*EXERCISE DESCRIPTION:* How many lines of the listing below contain "menu"? State the number alone.

*EXERCISE INPUT:*

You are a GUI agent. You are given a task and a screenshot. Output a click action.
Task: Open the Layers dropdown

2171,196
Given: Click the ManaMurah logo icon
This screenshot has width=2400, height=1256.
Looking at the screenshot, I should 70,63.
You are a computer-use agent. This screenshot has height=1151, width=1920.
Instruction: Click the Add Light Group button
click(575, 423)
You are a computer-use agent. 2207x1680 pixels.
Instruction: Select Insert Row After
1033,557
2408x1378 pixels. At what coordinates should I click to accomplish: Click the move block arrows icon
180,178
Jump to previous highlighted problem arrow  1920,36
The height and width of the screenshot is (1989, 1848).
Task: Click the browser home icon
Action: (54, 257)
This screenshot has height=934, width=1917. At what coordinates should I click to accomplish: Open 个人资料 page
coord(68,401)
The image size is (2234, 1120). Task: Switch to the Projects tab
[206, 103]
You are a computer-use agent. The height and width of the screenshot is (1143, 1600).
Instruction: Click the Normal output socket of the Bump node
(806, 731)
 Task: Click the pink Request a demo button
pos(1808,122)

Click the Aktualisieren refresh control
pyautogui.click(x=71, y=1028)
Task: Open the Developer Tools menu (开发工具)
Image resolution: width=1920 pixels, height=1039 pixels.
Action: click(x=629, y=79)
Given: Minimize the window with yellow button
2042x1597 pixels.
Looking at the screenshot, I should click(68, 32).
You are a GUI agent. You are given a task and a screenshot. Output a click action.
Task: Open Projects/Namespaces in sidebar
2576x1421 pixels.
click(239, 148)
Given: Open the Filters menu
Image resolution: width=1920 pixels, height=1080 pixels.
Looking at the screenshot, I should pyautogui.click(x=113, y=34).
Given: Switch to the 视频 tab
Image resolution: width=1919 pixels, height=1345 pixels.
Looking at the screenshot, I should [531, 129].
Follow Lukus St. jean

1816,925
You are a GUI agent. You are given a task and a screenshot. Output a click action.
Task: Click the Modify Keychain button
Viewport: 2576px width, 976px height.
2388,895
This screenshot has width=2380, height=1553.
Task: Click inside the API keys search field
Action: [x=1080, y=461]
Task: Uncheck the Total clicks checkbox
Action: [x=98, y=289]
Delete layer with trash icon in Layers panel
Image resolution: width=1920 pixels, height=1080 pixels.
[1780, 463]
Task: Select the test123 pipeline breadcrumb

*ANSWER BOX:* 2